Collected data:
....

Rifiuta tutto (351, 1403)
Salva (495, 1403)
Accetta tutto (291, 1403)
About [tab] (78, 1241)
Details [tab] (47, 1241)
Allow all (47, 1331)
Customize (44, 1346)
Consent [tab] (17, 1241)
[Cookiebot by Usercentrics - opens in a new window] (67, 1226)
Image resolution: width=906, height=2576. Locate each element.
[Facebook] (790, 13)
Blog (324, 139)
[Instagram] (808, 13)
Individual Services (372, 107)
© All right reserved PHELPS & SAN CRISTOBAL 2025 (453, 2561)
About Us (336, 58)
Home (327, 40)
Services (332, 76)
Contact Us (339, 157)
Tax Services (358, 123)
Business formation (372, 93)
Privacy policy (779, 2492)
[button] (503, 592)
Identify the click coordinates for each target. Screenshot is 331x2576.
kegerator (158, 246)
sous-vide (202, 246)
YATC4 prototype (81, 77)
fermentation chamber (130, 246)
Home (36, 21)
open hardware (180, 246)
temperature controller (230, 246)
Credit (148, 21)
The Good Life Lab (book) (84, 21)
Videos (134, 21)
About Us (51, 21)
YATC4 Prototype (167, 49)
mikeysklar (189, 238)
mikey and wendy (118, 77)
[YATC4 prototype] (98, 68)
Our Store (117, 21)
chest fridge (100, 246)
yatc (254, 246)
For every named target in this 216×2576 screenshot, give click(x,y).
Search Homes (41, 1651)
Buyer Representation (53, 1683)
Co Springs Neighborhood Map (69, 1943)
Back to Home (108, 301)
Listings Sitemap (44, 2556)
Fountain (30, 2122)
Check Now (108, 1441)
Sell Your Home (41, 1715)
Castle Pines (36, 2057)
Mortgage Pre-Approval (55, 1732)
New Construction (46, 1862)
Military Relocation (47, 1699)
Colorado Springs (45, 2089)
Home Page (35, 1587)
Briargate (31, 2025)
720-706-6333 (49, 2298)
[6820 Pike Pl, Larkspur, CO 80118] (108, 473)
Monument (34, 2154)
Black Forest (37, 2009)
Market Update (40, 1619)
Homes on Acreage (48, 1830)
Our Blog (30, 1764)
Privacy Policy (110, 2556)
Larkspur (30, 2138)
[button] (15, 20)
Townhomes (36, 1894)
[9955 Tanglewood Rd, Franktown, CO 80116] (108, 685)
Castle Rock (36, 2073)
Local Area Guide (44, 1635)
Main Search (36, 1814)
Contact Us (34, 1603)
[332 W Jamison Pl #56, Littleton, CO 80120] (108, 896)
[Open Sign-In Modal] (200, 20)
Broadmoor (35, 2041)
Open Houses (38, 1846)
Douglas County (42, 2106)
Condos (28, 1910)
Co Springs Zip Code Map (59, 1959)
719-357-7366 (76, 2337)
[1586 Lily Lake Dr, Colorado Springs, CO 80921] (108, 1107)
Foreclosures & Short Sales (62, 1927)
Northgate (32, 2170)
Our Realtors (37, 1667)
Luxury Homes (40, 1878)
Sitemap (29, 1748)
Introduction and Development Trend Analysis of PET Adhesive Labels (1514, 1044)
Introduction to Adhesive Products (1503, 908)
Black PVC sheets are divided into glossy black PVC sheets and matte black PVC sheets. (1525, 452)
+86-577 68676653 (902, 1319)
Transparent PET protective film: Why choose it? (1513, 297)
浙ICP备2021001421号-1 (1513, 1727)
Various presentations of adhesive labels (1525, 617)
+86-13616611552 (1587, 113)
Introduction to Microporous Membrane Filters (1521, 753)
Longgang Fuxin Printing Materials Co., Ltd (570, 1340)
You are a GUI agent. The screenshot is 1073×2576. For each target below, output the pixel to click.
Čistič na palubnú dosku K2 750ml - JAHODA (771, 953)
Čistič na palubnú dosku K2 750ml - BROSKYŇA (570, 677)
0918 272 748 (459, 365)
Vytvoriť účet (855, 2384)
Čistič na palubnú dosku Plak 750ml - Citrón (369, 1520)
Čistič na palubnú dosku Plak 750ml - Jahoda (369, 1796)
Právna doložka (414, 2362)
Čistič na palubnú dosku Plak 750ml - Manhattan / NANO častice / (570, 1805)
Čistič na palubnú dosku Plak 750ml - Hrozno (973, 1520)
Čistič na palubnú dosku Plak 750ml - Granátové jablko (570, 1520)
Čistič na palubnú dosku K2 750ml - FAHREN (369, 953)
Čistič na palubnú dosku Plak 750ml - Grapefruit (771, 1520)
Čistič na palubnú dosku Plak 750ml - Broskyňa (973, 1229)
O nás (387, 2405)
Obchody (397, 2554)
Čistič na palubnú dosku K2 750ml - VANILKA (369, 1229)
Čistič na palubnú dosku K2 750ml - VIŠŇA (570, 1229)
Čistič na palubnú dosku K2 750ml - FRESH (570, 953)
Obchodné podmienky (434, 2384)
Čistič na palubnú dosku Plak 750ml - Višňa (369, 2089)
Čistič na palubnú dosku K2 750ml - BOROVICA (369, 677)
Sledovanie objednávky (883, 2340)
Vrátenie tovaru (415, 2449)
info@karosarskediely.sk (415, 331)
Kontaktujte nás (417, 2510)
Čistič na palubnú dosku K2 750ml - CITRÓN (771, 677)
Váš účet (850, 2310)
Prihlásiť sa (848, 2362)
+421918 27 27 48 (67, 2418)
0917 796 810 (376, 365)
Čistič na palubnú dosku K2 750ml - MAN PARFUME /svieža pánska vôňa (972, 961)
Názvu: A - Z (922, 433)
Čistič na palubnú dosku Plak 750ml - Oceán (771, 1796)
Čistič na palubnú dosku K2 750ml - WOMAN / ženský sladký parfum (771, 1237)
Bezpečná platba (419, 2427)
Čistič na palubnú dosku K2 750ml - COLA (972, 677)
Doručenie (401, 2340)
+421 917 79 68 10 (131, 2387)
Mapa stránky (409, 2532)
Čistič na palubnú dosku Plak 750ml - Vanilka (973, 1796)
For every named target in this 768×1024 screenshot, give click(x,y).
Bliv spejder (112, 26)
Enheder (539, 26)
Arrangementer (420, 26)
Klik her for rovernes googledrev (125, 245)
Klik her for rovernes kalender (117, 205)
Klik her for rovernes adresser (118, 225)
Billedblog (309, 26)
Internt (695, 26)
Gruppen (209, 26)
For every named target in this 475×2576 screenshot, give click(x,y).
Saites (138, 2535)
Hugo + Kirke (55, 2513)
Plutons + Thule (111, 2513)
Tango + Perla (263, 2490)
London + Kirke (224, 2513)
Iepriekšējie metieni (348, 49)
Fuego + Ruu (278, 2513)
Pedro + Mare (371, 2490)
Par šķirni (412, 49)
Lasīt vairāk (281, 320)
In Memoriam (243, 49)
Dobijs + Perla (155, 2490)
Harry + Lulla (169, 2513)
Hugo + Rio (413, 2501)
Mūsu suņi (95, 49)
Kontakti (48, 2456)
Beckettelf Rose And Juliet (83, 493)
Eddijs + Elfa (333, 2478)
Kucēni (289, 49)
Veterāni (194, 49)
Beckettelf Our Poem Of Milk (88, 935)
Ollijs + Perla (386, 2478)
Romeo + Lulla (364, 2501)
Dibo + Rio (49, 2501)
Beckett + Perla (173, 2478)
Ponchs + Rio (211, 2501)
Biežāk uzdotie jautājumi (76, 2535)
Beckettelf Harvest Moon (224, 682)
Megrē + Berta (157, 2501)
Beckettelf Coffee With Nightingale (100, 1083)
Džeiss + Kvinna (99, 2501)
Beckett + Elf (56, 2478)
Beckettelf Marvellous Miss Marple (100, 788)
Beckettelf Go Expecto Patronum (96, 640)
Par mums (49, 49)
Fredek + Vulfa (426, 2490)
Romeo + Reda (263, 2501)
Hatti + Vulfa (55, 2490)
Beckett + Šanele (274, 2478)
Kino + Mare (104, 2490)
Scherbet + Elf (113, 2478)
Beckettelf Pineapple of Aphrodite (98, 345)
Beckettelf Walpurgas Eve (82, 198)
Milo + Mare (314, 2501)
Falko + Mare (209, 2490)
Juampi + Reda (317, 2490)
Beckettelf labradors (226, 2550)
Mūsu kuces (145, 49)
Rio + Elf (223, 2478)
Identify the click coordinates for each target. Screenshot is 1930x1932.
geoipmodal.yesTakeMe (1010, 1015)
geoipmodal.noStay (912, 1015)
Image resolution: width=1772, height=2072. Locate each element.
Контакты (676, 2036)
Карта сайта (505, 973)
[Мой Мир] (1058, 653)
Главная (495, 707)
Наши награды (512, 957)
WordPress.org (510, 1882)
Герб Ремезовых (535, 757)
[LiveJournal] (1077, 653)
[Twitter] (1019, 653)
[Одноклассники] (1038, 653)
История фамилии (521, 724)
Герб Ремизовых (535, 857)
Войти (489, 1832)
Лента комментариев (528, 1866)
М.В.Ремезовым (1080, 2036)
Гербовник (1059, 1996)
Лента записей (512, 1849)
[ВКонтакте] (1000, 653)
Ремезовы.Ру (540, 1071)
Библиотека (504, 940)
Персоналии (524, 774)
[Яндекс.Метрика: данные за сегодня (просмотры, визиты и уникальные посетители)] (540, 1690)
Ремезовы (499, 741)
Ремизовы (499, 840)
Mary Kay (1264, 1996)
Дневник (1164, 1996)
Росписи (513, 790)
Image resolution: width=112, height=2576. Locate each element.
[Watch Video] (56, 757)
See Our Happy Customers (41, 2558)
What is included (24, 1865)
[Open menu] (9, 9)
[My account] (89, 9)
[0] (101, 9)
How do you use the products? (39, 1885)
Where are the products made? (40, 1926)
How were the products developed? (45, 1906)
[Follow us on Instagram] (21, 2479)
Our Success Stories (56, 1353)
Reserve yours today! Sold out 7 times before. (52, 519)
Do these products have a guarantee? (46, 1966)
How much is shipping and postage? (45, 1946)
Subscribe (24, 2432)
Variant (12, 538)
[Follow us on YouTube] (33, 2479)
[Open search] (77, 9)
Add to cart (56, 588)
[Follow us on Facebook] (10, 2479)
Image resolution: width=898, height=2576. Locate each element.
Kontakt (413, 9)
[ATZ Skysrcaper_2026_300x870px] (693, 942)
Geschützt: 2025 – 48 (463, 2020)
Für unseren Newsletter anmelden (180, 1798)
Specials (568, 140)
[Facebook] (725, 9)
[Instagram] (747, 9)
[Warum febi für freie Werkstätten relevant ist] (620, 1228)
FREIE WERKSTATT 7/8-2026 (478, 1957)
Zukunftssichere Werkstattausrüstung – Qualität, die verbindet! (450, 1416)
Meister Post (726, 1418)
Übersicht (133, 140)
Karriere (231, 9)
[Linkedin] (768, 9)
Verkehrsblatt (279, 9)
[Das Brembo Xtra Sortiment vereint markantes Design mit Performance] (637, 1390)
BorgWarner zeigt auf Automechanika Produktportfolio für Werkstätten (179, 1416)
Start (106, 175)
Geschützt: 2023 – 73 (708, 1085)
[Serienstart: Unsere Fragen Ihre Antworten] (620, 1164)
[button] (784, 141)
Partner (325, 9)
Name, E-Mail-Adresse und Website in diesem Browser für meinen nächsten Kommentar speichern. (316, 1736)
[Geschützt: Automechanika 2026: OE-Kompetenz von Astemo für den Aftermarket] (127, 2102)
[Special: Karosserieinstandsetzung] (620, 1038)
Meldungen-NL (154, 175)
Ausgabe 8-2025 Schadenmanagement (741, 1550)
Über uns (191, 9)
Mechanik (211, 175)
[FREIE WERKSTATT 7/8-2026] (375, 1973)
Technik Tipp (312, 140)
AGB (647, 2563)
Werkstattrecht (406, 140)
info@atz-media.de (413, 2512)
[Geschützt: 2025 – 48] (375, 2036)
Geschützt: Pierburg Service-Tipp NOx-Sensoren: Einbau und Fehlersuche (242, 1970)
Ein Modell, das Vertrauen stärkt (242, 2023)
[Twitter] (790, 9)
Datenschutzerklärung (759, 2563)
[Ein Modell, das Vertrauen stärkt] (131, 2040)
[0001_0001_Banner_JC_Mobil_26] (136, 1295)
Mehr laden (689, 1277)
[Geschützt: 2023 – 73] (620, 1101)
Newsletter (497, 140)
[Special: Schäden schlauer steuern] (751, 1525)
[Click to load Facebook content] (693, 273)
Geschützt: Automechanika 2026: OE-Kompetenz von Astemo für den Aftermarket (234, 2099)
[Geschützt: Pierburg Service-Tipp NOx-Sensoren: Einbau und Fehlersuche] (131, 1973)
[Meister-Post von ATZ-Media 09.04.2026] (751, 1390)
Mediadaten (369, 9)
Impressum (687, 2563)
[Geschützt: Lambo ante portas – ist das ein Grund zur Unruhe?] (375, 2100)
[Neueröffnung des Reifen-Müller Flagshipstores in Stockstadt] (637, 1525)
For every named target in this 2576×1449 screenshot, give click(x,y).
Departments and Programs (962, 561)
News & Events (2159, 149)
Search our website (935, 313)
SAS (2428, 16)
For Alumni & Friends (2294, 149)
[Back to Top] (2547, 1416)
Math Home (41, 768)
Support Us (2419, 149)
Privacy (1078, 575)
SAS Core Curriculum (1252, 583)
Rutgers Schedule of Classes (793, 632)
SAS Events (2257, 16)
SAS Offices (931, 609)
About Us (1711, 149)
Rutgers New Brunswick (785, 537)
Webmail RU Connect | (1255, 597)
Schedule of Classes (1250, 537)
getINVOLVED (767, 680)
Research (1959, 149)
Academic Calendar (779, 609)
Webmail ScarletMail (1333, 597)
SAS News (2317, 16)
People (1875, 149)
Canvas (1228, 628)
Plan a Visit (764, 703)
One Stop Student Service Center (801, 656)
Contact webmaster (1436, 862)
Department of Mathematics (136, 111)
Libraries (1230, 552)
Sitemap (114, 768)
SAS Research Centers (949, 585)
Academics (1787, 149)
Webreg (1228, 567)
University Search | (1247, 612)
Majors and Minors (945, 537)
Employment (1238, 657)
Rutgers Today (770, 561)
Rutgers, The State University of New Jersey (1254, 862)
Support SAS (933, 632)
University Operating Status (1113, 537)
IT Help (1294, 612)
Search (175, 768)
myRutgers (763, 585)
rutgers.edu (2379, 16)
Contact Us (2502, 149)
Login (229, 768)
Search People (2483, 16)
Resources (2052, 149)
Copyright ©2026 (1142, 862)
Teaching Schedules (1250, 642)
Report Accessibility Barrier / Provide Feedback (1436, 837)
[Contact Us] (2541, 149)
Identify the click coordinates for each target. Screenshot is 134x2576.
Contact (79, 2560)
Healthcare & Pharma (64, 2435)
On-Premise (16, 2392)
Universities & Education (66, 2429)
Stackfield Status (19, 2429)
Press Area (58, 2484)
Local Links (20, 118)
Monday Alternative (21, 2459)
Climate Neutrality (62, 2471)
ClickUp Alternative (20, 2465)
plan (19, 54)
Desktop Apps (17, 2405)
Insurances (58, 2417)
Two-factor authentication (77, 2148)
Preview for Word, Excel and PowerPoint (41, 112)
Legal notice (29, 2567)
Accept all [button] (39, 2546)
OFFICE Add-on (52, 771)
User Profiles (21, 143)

....

What the task asks:
Identify each line in the entries with the word "named" and copy it.

Written answer:
For every named target in this 216×2576 screenshot, give click(x,y).
For every named target in this 768×1024 screenshot, give click(x,y).
For every named target in this 475×2576 screenshot, give click(x,y).
For every named target in this 2576×1449 screenshot, give click(x,y).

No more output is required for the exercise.